O próprio mercado de stablecoins está se fragmentando. O USDT domina pagamentos offshore e mercados emergentes com cerca de 59% de participação. O USDC, valorizado por compliance e transparência, é preferido por instituições licenciadas nos EUA e lidera cenários institucionais e de transferências reguladas. O PYUSD do PayPal mira o varejo por meio de redes de lojistas, enquanto o RLUSD da Ripple foca em grandes liquidações interbancárias.
O mercado não é mais dominado por um único player—está se especializando rapidamente.
Com tamanhos lucros, como a Tether pretende alocar seu capital?
Mineração: No Uruguai, Paraguai e El Salvador, a Tether investiu mais de US$ 2 bilhões para construir 15 usinas de energia e mineração de Bitcoin, buscando se tornar a maior mineradora de Bitcoin do mundo.
Infraestrutura de IA: Por meio da Northern Data Group e outros canais, a Tether investiu mais de US$ 1 bilhão em infraestrutura de computação para IA.
Robótica: Até o fim de 2025, a Tether investiu € 70 milhões na startup italiana de robótica com IA Generative Bionics. Também considera investir até US$ 1,15 bilhão na empresa alemã Neura, visando produzir 5 milhões de robôs humanoides até 2030.
A lógica é clara: em uma economia comandada por agentes de IA e robôs, as trocas de valor exigem uma moeda digital instantânea e programável. O USDT já é o candidato mais evidente.
Os reguladores impulsionam essa narrativa. Em julho de 2025, o GENIUS Act dos EUA foi sancionado, criando um caminho legal para instituições reguladas emitirem stablecoins e excluindo expressamente as stablecoins de valores mobiliários e commodities. O marco MiCA da União Europeia foi implementado integralmente no mesmo ano, tirando as stablecoins da “zona cinzenta” e trazendo-as para o foco regulatório principal.
O círculo interno de Wall Street está aderindo. O dealer primário de títulos do Tesouro dos EUA, Cantor Fitzgerald, detém cerca de 5% do capital da Tether, e o CEO Howard Lutnick já atestou diversas vezes a autenticidade das reservas da Tether. Essa integração profunda significa que a Tether deixou de ser apenas um projeto cripto—agora está inserida na rede financeira tradicional.

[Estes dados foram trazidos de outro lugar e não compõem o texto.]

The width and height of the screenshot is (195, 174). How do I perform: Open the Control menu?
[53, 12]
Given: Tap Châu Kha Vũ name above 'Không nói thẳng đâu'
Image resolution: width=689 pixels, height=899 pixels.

De emissora de stablecoin a top 20 detentora de títulos do Tesouro dos EUA e investidora em fábricas de robótica—cada passo da expansão da Tether aponta para a mesma direção:
O poder de definir o dinheiro está migrando silenciosamente das casas da moeda soberanas para redes digitais que oferecem mais eficiência e menor atrito.
Não é uma revolução—mas uma infiltração gradual.
O SWIFT continua operando, os bancos seguem abertos e o Fed segue ajustando as taxas. Mas um novo sistema cresce rapidamente nos espaços entre eles.
Para todos os envolvidos, vale refletir:
Na próxima década, por qual sistema seu dinheiro irá transitar?